> **Directive**:
In the listing below, substitute "Tap" for "Click" and write out every line with nothing else changed. Leave out the pictures.

> **Supplied material**:

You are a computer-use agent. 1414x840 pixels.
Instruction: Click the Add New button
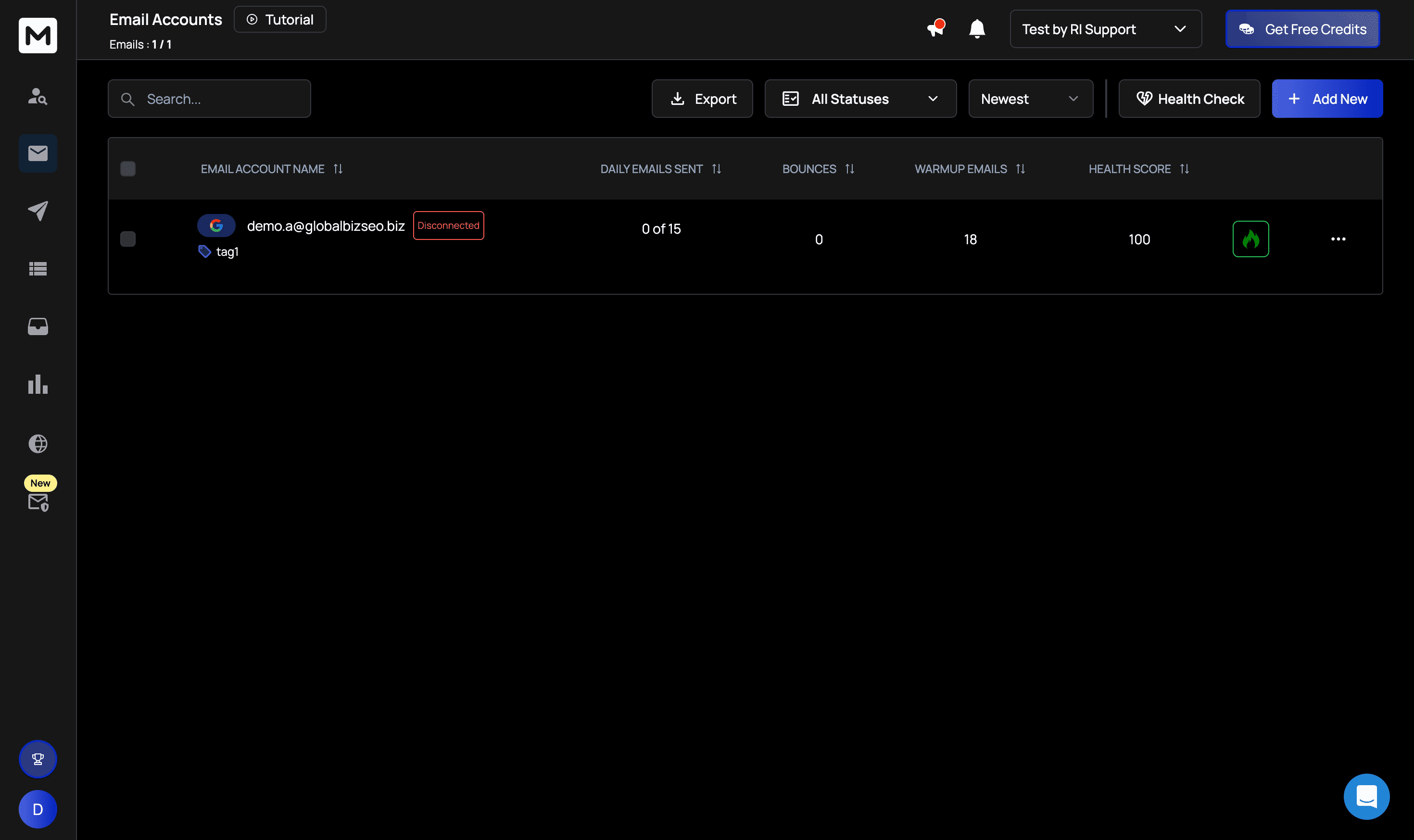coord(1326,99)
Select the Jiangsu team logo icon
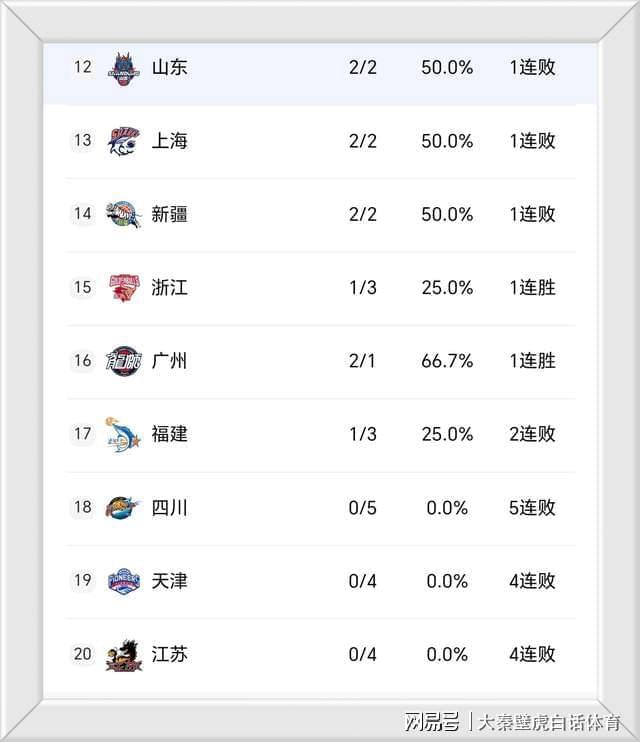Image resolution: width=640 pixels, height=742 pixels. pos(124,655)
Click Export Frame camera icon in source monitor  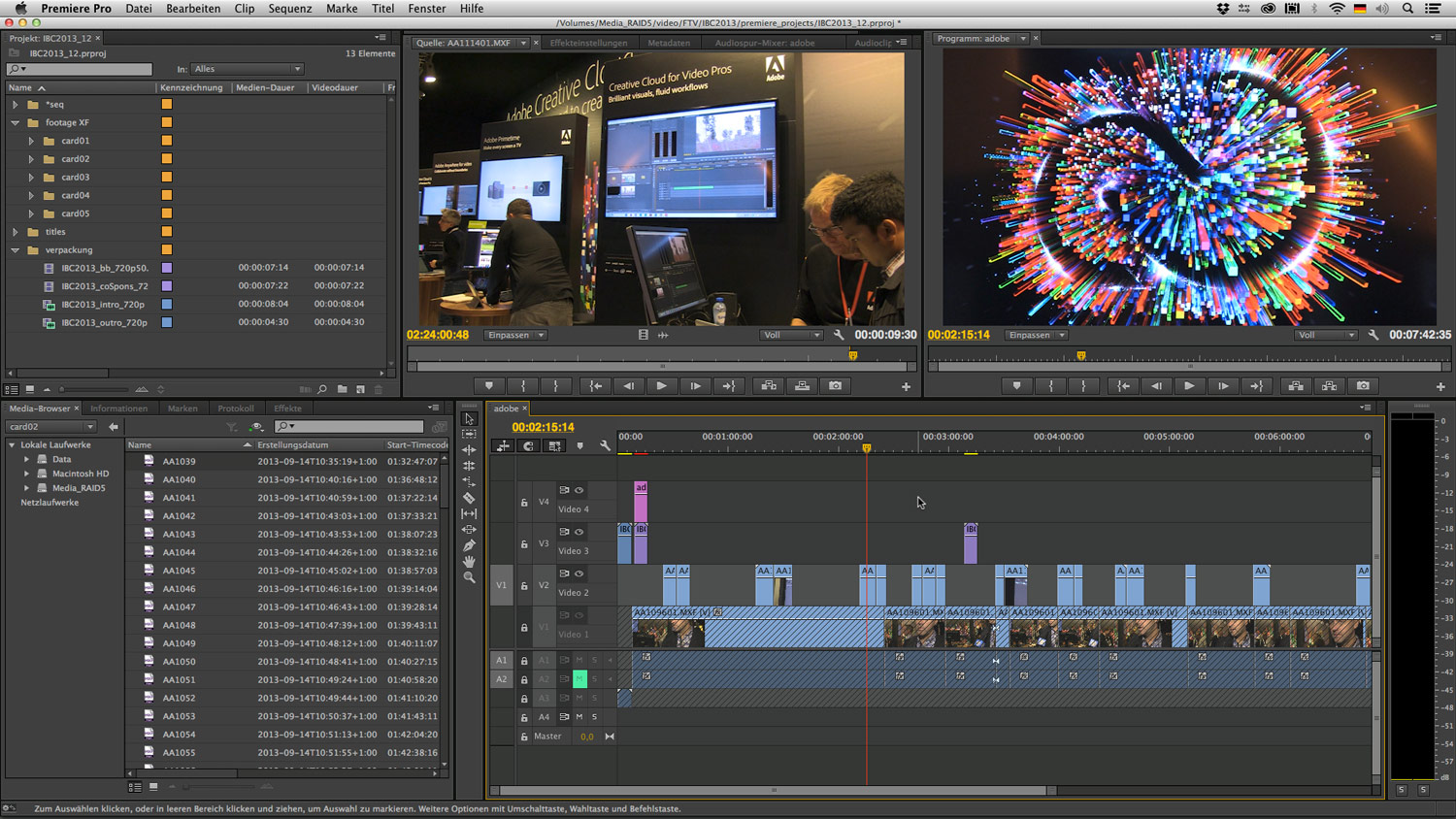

> **Result of the exercise**:
You are a computer-use agent. 1414x840 pixels.
Instruction: Tap the Add New button
coord(1326,99)
Select the Jiangsu team logo icon
Image resolution: width=640 pixels, height=742 pixels. pos(124,655)
Tap Export Frame camera icon in source monitor  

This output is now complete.